Saiu daí, por exemplo, a onda de youtubers de direita capaz de acumular capital político e econômico. Como influenciadores, pleiteiam cargos públicos, dão palestras, têm audiência fiel e acesso a Brasília. O autor defende que a extrema-direita seja “entendida também como um grande movimento empreendedorístico”.

Nos outros capítulos, Nunes se propõe a analisar diferentes elementos do bolsonarismo, como a construção do “cidadão de bem”, a defesa do negacionismo climático e da pandemia, a trollagem como estratégia de comunicação –o ensaio foi originalmente publicado na Folha– e a falsa simetria da polarização.

No fim, explora como o maior movimento de massa recente, dos protestos de 2013, foi capturado para resultar em base social ampla para a nova direita.

O título “Do Transe à Vertigem” representa as imagens da derrota da esquerda no golpe de 1964, em “Terra em Transe”, de Glauber Rocha, e do impeachment de Dilma Rousseff em 2016 no documentário “Democracia em Vertigem”, de Petra Costa.

A obra tenta trazer soluções a quem se opõe à extrema-direita, especificamente a esquerda.

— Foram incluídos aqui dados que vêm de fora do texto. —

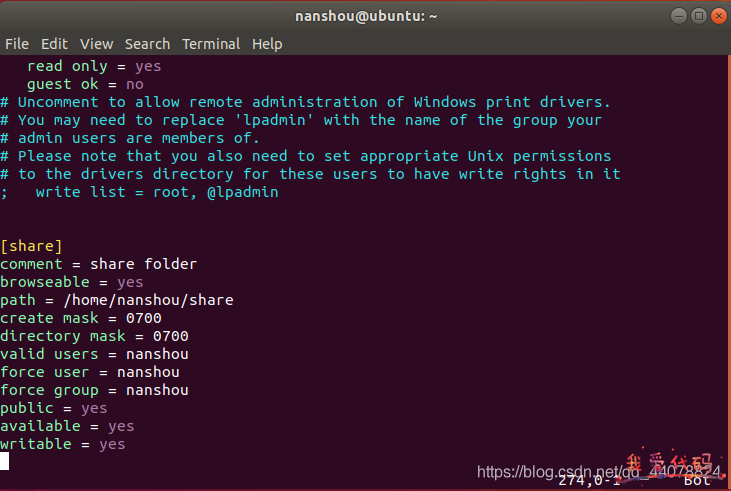Click the 'writable = yes' line
Image resolution: width=731 pixels, height=491 pixels.
tap(62, 444)
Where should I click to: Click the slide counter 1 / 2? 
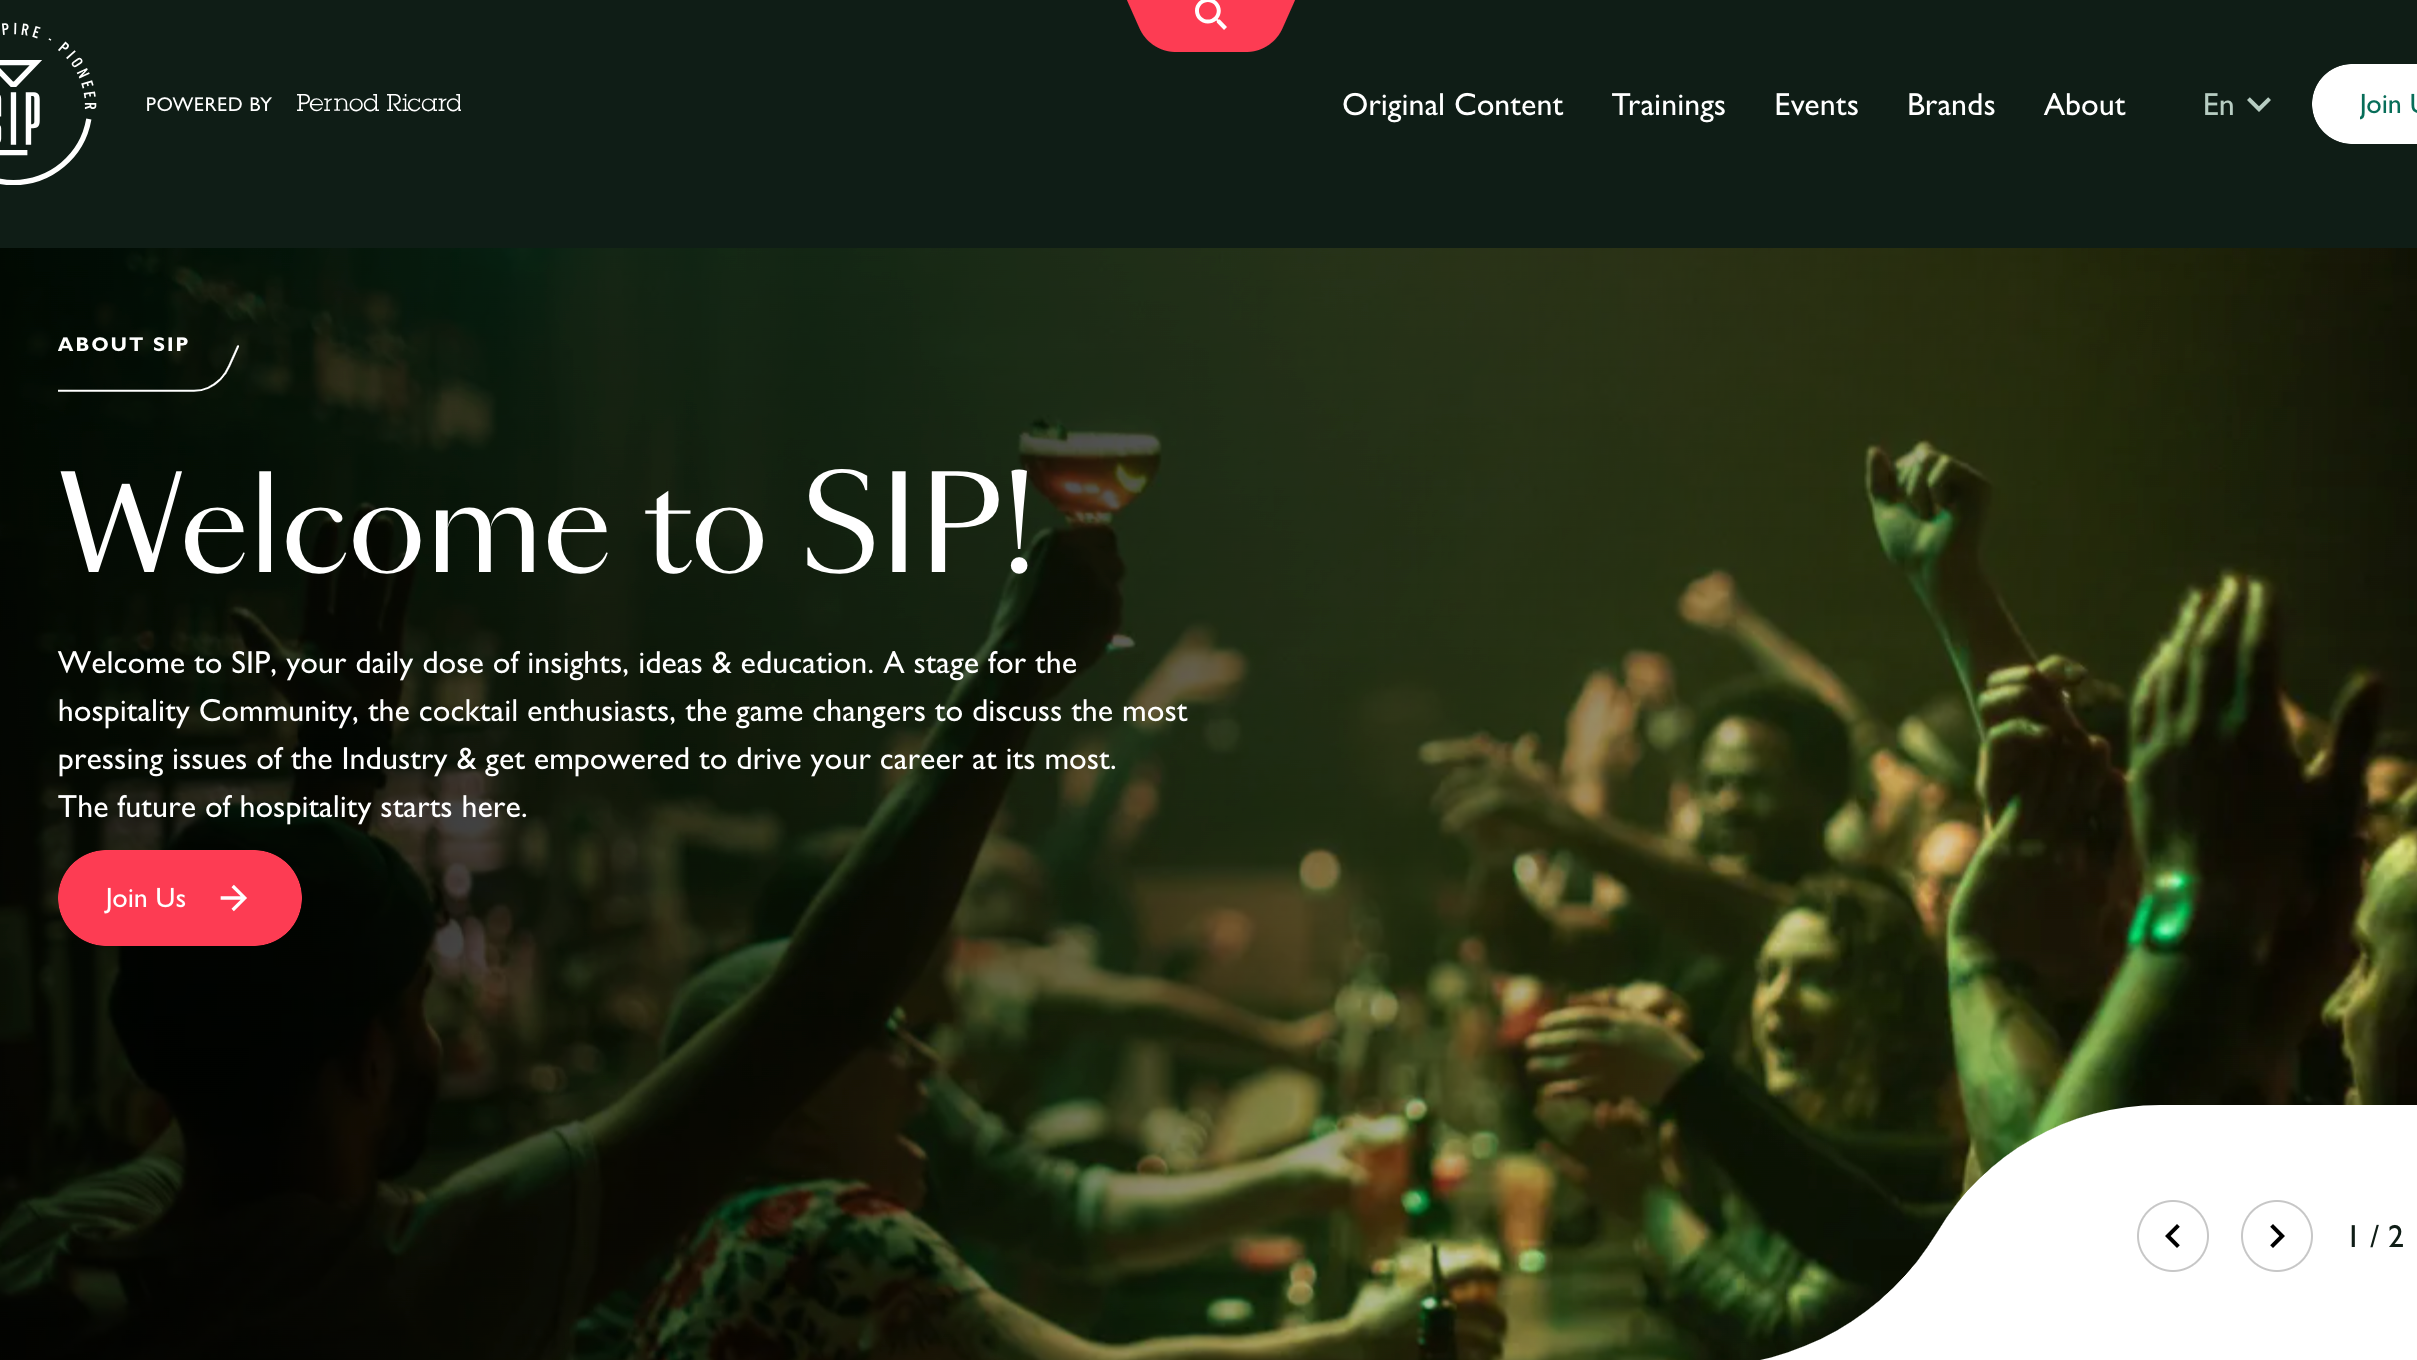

Ele indica que há o caminho da radicalização e o caminho para o centro.

O autor defende o que chama de radicalização programática. Nela, não é preciso se vestir de vermelho e falar o “último léxico aprovado pelo Twitter”, mas procurar se comunicar com as pessoas, sem exigir que compartilhem dos mesmos valores, e propor medidas radicais.

Trata-se de um reconhecimento da identidade política perdida entre tantas negociações nos últimos anos. “É preciso identificar os problemas reais que a gente enfrenta hoje e suas possíveis soluções, que são soluções necessariamente radicais diante da situação que nos encontramos”, afirma.

Duas questões são centrais no seu discurso, a desigualdade política e econômica e o aquecimento global, hoje renegado a um papel secundário. As soluções seriam propostas de política redistributiva e a transição para um novo regime energético.

“Só assim é possível construir uma força social que obrigue os outros a negociarem. É o momento de ser ambicioso, ousado e apostar na possibilidade de criar uma base social para esse tipo de transformação”, diz. Para ele, a consequência da inação é o inevitável fortalecimento da extrema-direita no médio prazo.